- Exercise -
Give back exactly the lines from the one holding "The image size is (600, 464)." to the bottom of the material, both included, and nothing more. No pictures.

- Records to use -
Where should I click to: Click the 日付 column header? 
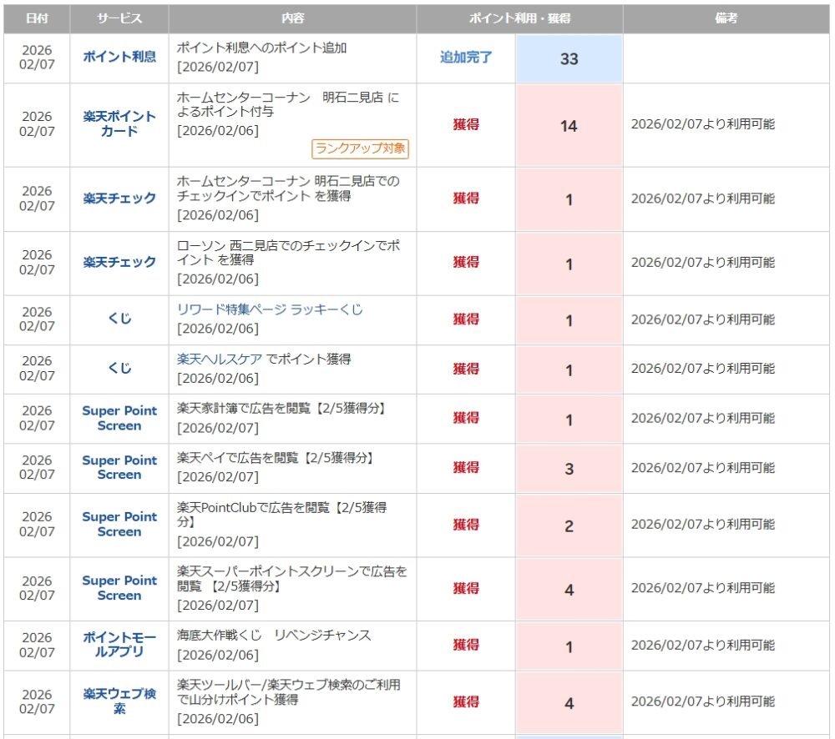click(37, 18)
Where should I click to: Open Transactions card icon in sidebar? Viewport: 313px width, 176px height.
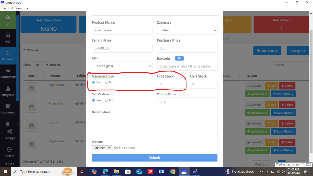[x=8, y=71]
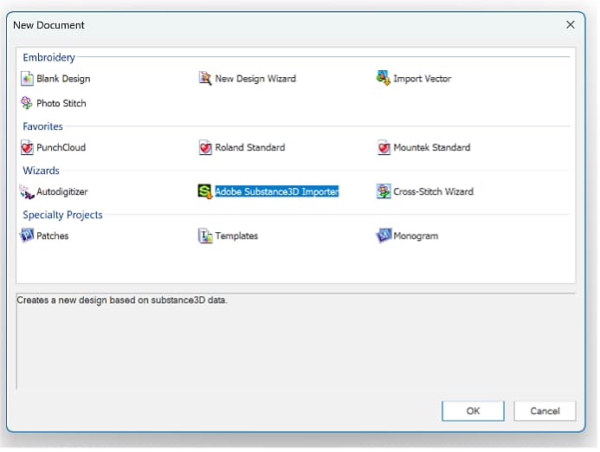The image size is (600, 452).
Task: Choose the Monogram icon
Action: [384, 236]
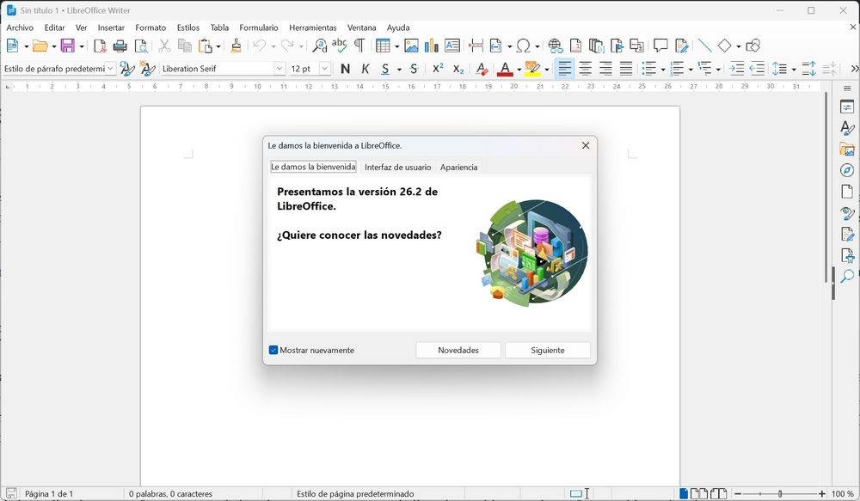Viewport: 860px width, 501px height.
Task: Open the Print Preview
Action: click(x=140, y=46)
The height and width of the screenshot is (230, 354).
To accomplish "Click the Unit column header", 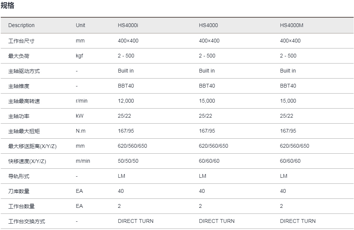I will coord(80,25).
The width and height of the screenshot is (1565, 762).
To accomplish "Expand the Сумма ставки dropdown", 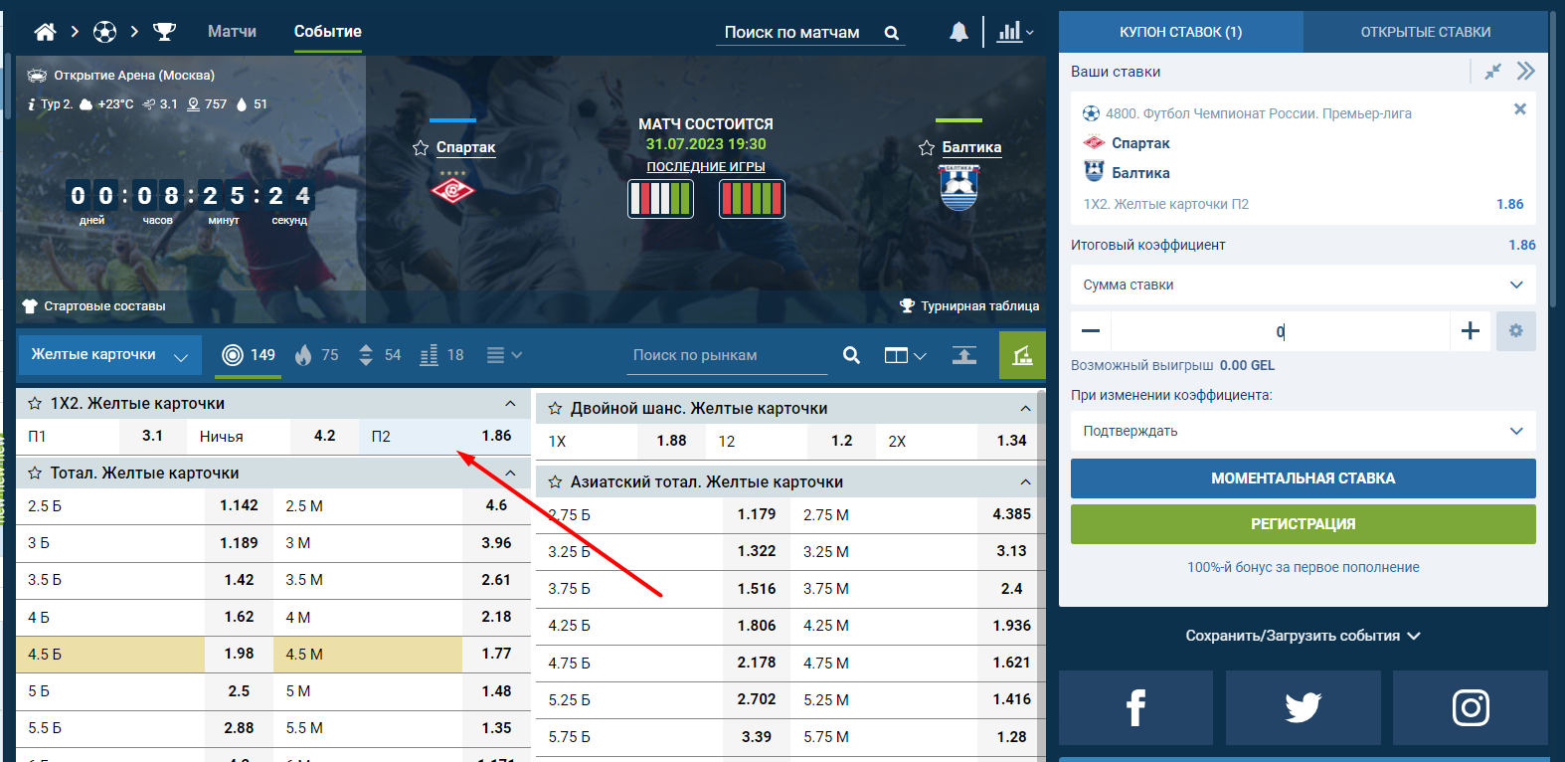I will click(1303, 285).
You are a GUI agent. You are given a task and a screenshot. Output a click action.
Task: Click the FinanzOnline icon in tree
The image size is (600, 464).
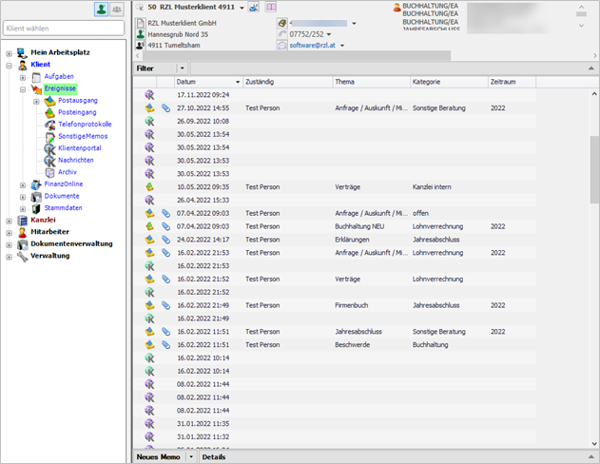pos(35,184)
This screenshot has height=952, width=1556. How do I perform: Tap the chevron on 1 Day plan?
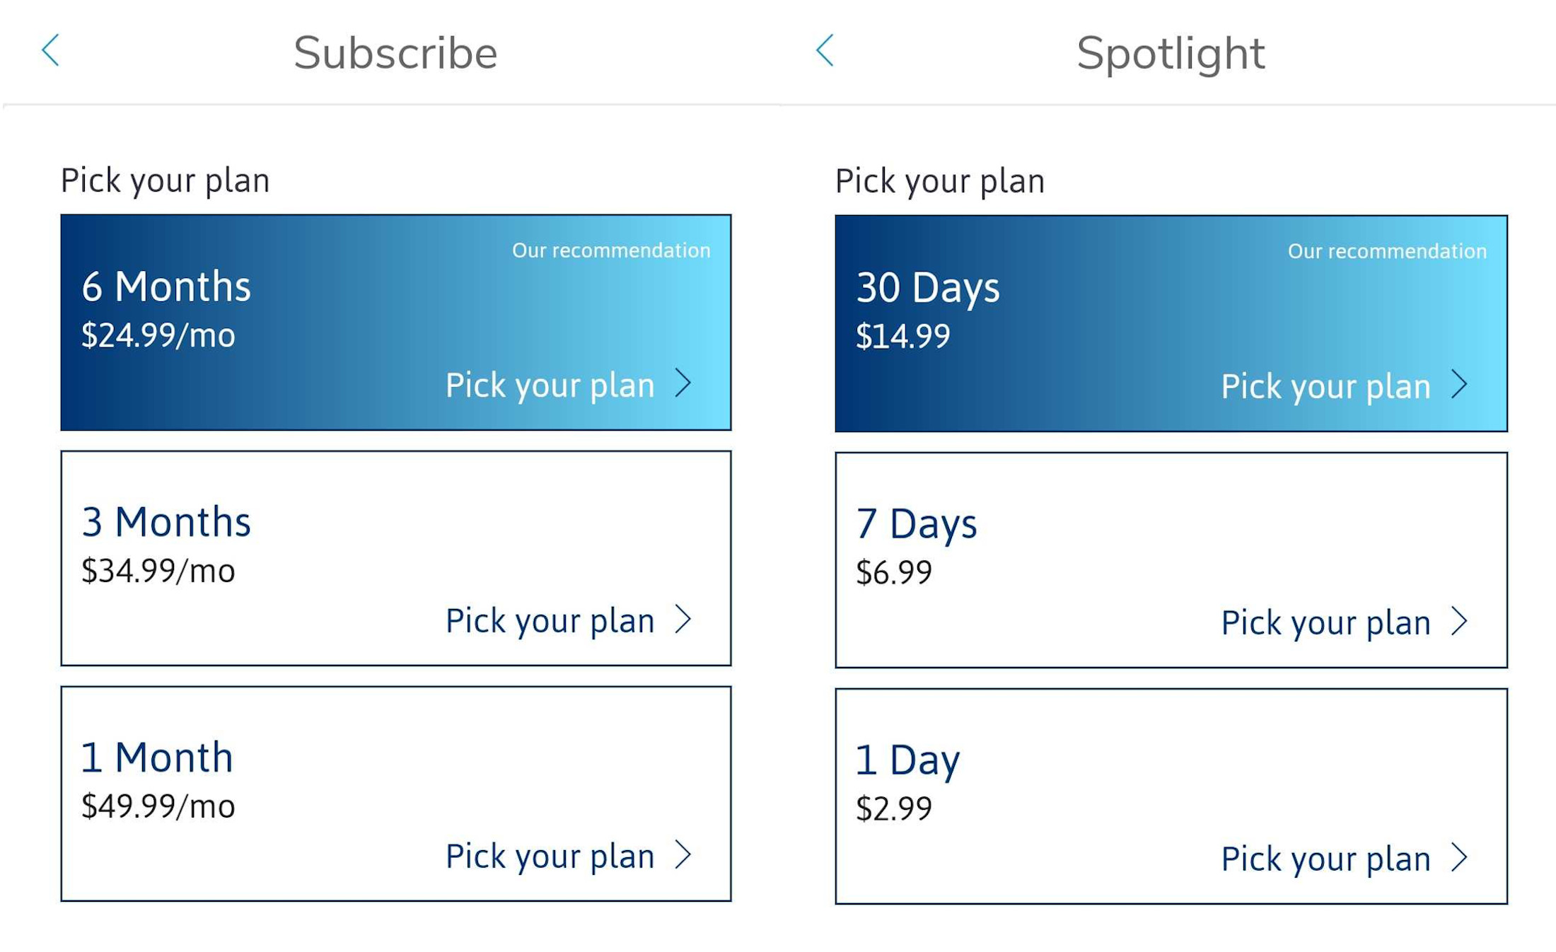[x=1459, y=858]
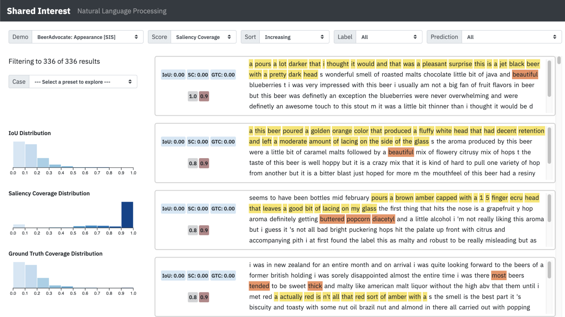Open the Prediction filter dropdown
The image size is (565, 317).
[x=512, y=36]
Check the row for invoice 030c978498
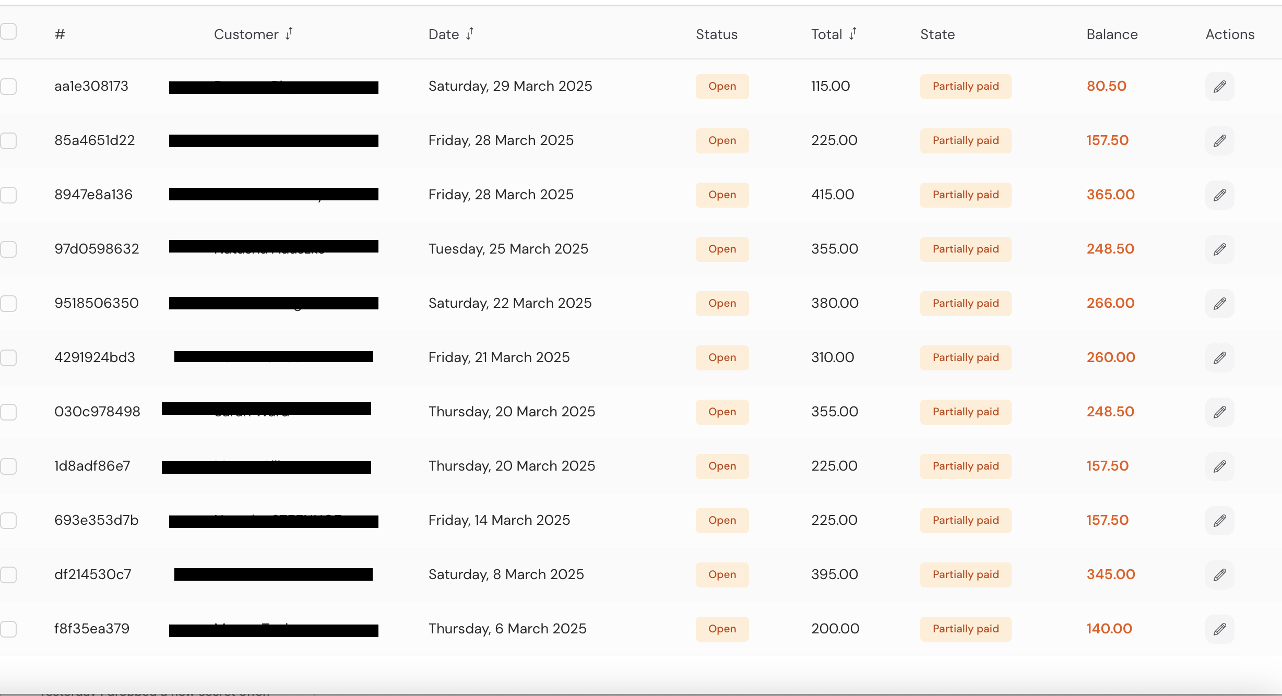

- Written solution -
The image size is (600, 464).
pos(35,184)
This screenshot has height=952, width=1556. How do I perform: Tap the chevron on 1 Day plan?
[x=1459, y=858]
Open the Prediction filter dropdown
The image size is (565, 317).
[x=512, y=36]
Check the row for invoice 030c978498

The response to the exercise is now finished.